You learn a lot when buying a first home. I learned that there are principal agent issues with your realtor exacerbated by the transactional incentive model. I learned that disclosure statements can be worded in a very specific manner that doesn’t truly describe what happens to your basement during rainy season. And I learned that the origin of a neighborhood’s name will reveal whether or not it’s descriptively accurate. What do I mean by this last point? Well, right next to where I live is called ‘Sunnyside.’ If it was given this label by the land’s indigenous peoples then it almost certainly is sunny. But if it was coined ‘Sunnyside’ by the real estate industry you can assume it’s foggy AF. [spoiler, in my case it’s foggy]

Hearing a company’s brand name always brings me back to this point. Was it coined because the promise provides a true north to its identity? A goal for every employee to live up to every day when they think themselves as representing the organization? Or was it a feint? Something that reassures each time it’s spoken but with no actual deep roots. A plastic flower instead of a living blossom.

We’re hoping to grow OpenAI into such an institution. As a non-profit, our aim is to build value for everyone rather than shareholders. Researchers will be strongly encouraged to publish their work, whether as papers, blog posts, or code, and our patents (if any) will be shared with the world. We’ll freely collaborate with others across many institutions and expect to work with companies to research and deploy new technologies.
○ ○ ○ ○ ○
PROBLEM REQUIREMENTS>
In the essay above, what is the name of the neighborhood right next to where the writer lives?

SOURCE MATERIAL>
○ ○ ○ ○ ○
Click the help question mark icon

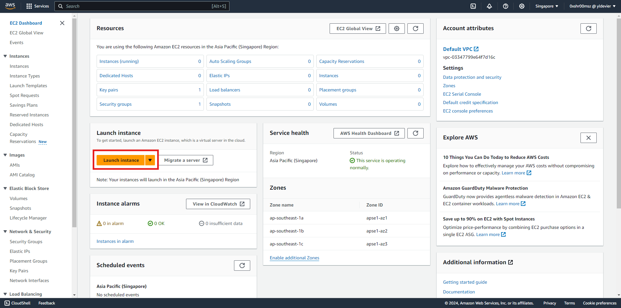pyautogui.click(x=506, y=6)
○ ○ ○ ○ ○
RESULT FOR THIS EXERCISE>
Sunnyside